[Data records]
============

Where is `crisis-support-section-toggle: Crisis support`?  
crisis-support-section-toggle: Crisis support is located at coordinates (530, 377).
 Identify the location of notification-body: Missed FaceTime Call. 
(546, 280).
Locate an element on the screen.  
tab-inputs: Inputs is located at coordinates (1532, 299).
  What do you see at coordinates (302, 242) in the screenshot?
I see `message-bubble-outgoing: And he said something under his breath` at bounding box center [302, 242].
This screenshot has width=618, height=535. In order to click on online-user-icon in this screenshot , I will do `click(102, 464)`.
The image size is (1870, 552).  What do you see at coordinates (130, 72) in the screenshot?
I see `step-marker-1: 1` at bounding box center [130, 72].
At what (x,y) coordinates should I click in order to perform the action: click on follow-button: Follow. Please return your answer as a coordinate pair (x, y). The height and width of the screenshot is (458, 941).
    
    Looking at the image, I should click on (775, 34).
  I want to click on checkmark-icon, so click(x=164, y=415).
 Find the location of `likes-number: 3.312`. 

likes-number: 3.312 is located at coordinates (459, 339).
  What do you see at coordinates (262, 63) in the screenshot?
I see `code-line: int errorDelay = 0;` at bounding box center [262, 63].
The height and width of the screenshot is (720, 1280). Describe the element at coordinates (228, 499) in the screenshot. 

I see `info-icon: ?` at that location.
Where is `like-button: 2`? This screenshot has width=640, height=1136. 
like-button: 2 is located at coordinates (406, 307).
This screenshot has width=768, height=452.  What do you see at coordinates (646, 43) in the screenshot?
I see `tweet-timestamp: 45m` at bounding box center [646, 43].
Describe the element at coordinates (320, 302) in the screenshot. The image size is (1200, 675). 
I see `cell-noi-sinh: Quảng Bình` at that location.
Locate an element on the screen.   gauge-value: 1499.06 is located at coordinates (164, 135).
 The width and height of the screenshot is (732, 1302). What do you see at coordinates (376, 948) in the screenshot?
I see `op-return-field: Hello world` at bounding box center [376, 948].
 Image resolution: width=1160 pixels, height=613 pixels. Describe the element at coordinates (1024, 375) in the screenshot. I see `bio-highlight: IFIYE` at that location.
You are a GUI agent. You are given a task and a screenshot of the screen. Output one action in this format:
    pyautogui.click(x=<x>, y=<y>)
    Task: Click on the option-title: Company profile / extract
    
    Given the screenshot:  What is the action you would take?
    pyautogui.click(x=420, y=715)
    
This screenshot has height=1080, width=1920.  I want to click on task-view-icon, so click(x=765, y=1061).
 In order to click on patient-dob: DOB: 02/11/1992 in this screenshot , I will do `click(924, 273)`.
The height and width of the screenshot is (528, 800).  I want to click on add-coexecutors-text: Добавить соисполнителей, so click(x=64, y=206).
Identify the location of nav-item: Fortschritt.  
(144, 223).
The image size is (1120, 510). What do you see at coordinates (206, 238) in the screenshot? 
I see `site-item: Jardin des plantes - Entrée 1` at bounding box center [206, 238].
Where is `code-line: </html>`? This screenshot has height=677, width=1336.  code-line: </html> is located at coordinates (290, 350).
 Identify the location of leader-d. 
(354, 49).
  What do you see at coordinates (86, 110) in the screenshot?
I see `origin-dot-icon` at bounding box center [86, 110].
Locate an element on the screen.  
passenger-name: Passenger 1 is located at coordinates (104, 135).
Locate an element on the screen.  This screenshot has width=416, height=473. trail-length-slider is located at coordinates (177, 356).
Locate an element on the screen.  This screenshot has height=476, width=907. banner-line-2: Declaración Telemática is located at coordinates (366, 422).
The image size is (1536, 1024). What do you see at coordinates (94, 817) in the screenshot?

============

Task directions —
Please return, unchanged, the lines of the listing from the line that contains "coordinates (290, 350)." through the end of the listing.

Output —
Where is `code-line: </html>`? This screenshot has height=677, width=1336.  code-line: </html> is located at coordinates (290, 350).
 Identify the location of leader-d. 
(354, 49).
  What do you see at coordinates (86, 110) in the screenshot?
I see `origin-dot-icon` at bounding box center [86, 110].
Locate an element on the screen.  
passenger-name: Passenger 1 is located at coordinates (104, 135).
Locate an element on the screen.  This screenshot has width=416, height=473. trail-length-slider is located at coordinates (177, 356).
Locate an element on the screen.  This screenshot has height=476, width=907. banner-line-2: Declaración Telemática is located at coordinates (366, 422).
The image size is (1536, 1024). What do you see at coordinates (94, 817) in the screenshot?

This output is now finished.